TASK LIST:
[A] Please answer these questions about the church memoir, one per line:
(i) What did the man from the church steal?
(ii) Who organized the wedding?
(iii) On what date was Amira born?
[B] Continue the church memoir, beginning after its final sentence.

TEXT:
┄┄┄┄┄┄┄┄┄┄

I met a man in the church and our friendship was encouraged. He was a Muslim who had converted. Their star convert. On the surface he was a committed member but once we got together there were things that they didn’t know about.
He stole a credit card that was delivered to his shared house and was caught. He was done for fraud. I paid for a lawyer and told no one. He said he had told someone but now I suspect he hadn’t.
We were both older members of the church so were allowed to progress our relationship. Although at one point they moved everyone out of my house and left me paying the mortgage on my own. All part of breaking me.
He wedding was organised by Emma Scott nee Day. If you think a bride’s mother is bad for taking over you haven’t seen a cult wedding.
Ayman didn’t get a job but that wasn’t too bad as my job was very highly paid but when we wanted to have children it was more of a problem. Ayman got a lot of money from another member called George Wall and he spent it on the most stupid unnecessary stuff. TV’s, video players and satellite dishes. As for our finances, despite giving him £1,800 a month I still had to clear his credit card bills. I paid all the mortgage, insurance, tax etc he only had to buy petrol and food. Just before he died in 2002 I was getting 10,000 a month from my company and we still had a massive overdraft.
Amira
In 1990 we decided to try for a child, I was 35 so it became an issue. My first pregnancy ended in a miscarriage but the doctor reassured us it was ok to try again. He just said could you wait until you get out of my office, most amusing.
Amira was born 20 September 1990; I had to have a C-section and ended up staying in hospital for 10 days. Whilst I was there Ayman had the chimney breasts removed and the house re-carpeted. We were still in the cult so I had masses of flowers and cards. I bought the entire baby stuff from some cult leaders who were returning to the US. Car seats, baths, chest of drawers, bouncy cradle and all the clothes for the first year.

┄┄┄┄┄┄┄┄┄┄

DATA SUPPLIED:
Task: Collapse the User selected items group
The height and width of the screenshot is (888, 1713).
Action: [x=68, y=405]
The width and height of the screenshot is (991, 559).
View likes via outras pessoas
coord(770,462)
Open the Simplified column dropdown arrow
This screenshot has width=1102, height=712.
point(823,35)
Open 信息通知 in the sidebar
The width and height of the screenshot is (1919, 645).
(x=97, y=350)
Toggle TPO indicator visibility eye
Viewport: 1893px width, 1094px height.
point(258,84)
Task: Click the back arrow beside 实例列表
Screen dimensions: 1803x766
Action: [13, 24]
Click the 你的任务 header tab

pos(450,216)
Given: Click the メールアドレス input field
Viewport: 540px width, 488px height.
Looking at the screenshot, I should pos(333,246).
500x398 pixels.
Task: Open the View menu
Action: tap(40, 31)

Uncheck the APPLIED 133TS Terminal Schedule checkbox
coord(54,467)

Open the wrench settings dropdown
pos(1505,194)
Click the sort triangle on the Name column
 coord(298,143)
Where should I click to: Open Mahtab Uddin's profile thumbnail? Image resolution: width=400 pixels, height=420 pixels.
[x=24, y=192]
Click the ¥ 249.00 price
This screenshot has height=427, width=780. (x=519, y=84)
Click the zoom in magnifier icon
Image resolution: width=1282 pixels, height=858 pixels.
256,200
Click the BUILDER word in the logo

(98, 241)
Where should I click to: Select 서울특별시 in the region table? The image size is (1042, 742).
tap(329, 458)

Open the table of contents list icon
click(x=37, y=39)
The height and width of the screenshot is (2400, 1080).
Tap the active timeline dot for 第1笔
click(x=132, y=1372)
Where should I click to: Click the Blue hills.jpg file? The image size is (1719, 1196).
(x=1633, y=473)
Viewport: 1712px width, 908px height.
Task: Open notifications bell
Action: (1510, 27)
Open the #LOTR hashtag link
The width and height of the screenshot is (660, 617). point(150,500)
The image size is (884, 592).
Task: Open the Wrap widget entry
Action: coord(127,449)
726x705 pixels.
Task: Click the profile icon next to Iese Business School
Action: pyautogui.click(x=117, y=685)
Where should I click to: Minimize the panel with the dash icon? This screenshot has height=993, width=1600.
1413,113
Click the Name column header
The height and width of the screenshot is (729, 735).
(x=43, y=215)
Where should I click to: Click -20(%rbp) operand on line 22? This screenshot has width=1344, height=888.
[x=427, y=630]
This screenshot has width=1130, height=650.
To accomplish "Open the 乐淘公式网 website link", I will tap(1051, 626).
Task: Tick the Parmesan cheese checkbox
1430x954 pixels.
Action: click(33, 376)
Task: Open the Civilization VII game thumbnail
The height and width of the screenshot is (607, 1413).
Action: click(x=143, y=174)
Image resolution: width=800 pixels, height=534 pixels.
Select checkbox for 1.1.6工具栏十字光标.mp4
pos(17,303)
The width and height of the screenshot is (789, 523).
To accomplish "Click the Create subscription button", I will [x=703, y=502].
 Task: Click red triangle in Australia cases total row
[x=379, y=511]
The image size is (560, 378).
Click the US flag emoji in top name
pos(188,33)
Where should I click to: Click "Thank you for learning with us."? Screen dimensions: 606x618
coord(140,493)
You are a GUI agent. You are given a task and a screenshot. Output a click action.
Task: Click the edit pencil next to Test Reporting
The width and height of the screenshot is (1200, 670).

┄┄┄┄┄┄┄┄┄┄

ANSWERS TO THIS EXERCISE:
[A]
(i) A credit card that was delivered to his shared house.
(ii) Emma Scott nee Day.
(iii) 20 September 1990.

[B]
Leaving the Cult
All the time I was there pressure was put on you to bring visitors and convert them. I was useless at this and was given a hard time. A really hard time, Ayman was good at it and what with being an ex Muslim they loved him. He didn’t have any income, his family had but him off so I guess I was most attractive having a good job, house and car. In retrospect I have no idea what he really felt about me. I took him at his word, his mother had killed herself because he had converted and his brother had come to the UK to kill him. More about that later. I believed everything he told me.
When we had Amira it put a different perspective on the cult, there were things that were off before but when you asked to take a 6 week old baby out on a November night evangelising you start seeing their advice wasn’t always the best. Ayman and I agreed about this and this was radical as you only respected the opinions of other cult members because any one else was being used by Satan. Then we started talking about other things, he knew about financial irregulraties with tape sales being used as pocket oney by the evangelists and I knew about payroll and tax affairs we tried to talk to the leaders about this. Thinking because they were American perhaps they didn’t know UK law. Our points were dismissed and we were perceived as troublemakers. Struggling Christians. We were contacted by some journalists and said we were worried they were turning into a cult. Then we were disfellowshipped. We were on our own with a new baby. Them we started to campaign against them worning others.